The coloring composition according to the embodiment of the present invention can contain a pigment derivative. According to this aspect, storage stability of the coloring composition can be further improved. Examples of the pigment derivative include a compound having a structure in which a portion of a pigment is substituted with an acid group, a basic group, a group having a salt structure, or a phthalimidomethyl group. As the pigment derivative, a compound represented by Formula (B1) is preferable.

PL-(X)_n)_m  (B1)

In Formula (B1), P represents a coloring agent structure, L represents a single bond or a linking group, X represents an acid group, a basic group, a group having a salt structure, or a phthalimidomethyl group, m represents an integer of 1 or more, n represents an integer of 1 or more, in a case where m represents 2 or more, a plurality of L's and a plurality of X's may be different from each other, and in a case where n represents 2 or more, a plurality of X's may be different from each other.

Examples of the coloring agent structure represented by P include a pyrrolopyrrole coloring agent structure, a diketopyrrolopyrrole coloring agent structure, a quinacridone coloring agent structure, an anthraquinone coloring agent structure, a dianthraquinone coloring agent structure, a benzoisoindole coloring agent structure, a thiazine indigo coloring agent structure, an azo coloring agent structure, a quinophthalone coloring agent structure, a phthalocyanine coloring agent structure, a naphthalocyanine coloring agent structure, a dioxazine coloring agent structure, a perylene coloring agent structure, a perinone coloring agent structure, a benzimidazolone coloring agent structure, a benzothiazole coloring agent structure, a benzimidazole coloring agent structure, and a benzoxazole coloring agent structure.

Examples of the linking group represented by L include a hydrocarbon group, a heterocyclic group, —NR—, —SO₂—, —S—, —O—, —CO—, or a group of a combination of these groups.

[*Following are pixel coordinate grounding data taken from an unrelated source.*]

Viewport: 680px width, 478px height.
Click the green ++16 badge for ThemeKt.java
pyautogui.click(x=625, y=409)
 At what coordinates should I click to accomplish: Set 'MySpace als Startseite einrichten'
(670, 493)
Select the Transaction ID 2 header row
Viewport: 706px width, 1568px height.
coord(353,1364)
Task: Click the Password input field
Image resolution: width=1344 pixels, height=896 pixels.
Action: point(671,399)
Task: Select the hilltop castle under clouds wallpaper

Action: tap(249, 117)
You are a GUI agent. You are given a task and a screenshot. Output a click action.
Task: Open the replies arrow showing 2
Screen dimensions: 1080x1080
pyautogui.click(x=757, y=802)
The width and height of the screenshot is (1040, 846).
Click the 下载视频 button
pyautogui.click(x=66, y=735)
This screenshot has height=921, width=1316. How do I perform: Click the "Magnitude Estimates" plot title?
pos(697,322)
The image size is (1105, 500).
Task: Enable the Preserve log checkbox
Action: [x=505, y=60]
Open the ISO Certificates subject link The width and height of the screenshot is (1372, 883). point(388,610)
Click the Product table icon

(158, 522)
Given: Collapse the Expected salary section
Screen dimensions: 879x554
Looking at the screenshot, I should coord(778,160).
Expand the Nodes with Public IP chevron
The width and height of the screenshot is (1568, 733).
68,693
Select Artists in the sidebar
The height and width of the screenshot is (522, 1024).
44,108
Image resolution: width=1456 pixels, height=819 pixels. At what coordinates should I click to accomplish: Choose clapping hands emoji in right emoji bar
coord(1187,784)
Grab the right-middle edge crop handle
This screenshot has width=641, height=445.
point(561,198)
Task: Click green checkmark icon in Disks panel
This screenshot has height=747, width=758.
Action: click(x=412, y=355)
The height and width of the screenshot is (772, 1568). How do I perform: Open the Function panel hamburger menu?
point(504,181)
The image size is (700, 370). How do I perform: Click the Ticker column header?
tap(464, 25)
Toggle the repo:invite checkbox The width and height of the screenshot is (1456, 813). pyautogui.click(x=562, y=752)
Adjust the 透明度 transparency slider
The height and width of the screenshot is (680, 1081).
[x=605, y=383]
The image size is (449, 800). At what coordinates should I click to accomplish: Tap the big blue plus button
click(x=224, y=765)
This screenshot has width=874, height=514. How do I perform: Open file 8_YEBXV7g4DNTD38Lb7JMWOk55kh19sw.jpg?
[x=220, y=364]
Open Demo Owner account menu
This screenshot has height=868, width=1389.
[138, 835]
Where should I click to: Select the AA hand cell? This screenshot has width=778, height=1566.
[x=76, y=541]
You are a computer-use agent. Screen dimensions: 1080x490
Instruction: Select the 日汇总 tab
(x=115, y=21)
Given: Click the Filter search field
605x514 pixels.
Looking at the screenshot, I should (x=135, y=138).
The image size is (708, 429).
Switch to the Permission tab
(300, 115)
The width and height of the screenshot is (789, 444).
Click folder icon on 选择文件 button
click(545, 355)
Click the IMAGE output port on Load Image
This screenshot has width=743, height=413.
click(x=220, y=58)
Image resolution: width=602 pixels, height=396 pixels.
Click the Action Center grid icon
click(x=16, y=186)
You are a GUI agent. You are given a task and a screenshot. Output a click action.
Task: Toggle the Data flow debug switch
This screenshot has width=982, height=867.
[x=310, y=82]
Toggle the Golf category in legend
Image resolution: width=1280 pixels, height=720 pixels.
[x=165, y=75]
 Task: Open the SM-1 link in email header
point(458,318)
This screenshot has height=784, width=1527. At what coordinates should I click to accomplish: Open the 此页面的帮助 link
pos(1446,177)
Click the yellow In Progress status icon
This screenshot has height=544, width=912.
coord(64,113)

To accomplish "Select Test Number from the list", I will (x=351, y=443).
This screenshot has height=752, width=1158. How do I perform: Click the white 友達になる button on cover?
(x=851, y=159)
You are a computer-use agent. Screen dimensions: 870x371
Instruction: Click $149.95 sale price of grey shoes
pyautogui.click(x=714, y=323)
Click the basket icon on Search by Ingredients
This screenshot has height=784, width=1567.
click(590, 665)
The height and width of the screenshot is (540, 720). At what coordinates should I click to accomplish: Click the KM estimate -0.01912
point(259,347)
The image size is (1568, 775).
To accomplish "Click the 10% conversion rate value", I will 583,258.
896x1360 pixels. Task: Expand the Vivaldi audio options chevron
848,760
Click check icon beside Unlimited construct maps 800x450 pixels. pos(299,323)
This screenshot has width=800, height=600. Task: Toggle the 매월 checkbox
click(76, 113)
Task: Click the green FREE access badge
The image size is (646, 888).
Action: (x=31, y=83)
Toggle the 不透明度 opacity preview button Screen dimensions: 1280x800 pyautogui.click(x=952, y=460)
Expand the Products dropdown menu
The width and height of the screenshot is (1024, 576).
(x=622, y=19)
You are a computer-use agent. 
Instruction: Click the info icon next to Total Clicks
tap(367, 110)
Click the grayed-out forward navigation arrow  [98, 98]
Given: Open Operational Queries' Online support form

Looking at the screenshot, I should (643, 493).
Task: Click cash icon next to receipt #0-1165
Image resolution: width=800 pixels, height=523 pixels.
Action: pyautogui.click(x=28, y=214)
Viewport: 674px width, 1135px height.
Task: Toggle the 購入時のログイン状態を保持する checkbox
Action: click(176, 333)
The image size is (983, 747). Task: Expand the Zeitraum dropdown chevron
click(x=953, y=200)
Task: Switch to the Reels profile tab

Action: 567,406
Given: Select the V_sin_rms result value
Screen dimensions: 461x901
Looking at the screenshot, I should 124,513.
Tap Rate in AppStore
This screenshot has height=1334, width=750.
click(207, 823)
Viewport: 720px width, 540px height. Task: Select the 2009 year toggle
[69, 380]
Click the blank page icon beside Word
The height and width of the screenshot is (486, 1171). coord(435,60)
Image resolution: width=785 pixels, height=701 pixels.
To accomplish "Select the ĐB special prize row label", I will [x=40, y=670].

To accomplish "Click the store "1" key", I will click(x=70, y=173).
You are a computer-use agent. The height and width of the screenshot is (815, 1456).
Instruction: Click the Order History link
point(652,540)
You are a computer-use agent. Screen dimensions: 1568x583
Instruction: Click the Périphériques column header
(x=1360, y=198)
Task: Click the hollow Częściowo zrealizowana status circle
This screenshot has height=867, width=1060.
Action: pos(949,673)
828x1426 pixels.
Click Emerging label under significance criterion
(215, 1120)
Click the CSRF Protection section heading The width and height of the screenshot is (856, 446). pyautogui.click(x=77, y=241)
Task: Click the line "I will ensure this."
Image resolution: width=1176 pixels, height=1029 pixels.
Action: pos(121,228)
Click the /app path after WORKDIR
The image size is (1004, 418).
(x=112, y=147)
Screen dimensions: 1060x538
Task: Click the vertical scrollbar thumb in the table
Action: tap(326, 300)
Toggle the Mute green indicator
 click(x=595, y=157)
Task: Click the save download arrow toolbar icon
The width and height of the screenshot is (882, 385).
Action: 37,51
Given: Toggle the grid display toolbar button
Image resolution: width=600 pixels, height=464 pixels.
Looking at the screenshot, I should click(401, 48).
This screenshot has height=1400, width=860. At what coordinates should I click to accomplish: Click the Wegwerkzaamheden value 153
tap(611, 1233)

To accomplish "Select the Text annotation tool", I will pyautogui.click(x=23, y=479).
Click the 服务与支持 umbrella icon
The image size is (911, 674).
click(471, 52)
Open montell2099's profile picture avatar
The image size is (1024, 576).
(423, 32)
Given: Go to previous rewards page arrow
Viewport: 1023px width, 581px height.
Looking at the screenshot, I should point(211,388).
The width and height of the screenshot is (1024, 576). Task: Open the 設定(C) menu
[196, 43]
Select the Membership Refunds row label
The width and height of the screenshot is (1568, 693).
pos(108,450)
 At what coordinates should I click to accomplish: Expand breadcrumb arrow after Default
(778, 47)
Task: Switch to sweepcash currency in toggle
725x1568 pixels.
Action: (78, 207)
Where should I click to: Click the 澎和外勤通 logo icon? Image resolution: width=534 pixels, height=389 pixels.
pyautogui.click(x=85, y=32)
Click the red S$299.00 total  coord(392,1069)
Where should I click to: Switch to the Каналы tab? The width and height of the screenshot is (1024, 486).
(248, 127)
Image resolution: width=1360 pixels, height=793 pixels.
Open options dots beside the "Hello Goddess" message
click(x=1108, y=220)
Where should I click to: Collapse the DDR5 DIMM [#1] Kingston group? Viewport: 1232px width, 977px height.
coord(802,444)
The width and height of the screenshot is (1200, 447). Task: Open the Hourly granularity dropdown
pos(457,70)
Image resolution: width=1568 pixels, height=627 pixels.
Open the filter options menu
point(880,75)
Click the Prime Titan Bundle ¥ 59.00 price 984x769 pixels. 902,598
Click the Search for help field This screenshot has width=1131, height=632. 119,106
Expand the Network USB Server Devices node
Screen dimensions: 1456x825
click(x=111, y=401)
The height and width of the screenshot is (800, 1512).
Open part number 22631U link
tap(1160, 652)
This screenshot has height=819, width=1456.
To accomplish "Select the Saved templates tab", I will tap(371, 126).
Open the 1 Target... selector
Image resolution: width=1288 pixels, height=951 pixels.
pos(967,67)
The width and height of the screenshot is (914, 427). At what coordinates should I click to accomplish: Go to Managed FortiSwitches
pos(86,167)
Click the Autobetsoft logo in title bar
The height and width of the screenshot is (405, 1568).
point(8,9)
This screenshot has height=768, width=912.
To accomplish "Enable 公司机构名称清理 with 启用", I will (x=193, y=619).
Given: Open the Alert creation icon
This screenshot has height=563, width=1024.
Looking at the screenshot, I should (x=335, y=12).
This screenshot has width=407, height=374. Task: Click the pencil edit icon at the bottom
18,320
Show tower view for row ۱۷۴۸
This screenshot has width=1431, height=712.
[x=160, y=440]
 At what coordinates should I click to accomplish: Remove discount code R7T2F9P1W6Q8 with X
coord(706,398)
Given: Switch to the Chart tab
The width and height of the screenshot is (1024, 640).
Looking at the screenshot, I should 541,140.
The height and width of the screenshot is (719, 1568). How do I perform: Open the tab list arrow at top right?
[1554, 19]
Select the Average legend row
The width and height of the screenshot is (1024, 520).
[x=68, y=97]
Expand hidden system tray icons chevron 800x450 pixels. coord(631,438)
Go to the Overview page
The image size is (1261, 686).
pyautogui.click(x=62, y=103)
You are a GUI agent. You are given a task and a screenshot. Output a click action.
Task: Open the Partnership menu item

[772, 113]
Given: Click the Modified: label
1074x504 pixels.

R represents a hydrogen atom, an alkyl group, or an aryl group.

Examples of the acid group represented by X include a carboxyl group, a sulfo group, a carboxylic acid amide group, a sulfonic acid amide group, and an imide acid group. As the carboxylic acid amide group, a group represented by —NHCOR^X1 is preferable. As the sulfonic acid amide group, a group represented by —NHSO₂R^X2 is preferable. As the imide acid group, a group represented by —SO₂NHSO₂R^X3, —CONHSO₂R^X4, —CONHCOR^X5, or —SO₂NHCOR^X6 is preferable. R^X1 to R^X6 each independently represent a hydrocarbon group or a heterocyclic group. The hydrocarbon group and heterocyclic group represented by R^X1 to R^X6 may further have a substituent. As the substituent which may be further included, a halogen atom is preferable and a fluorine atom is more preferable. Examples of the basic group represented by X include an amino group. Examples of the salt structure represented by X include a salt of the acid group or the basic group described above.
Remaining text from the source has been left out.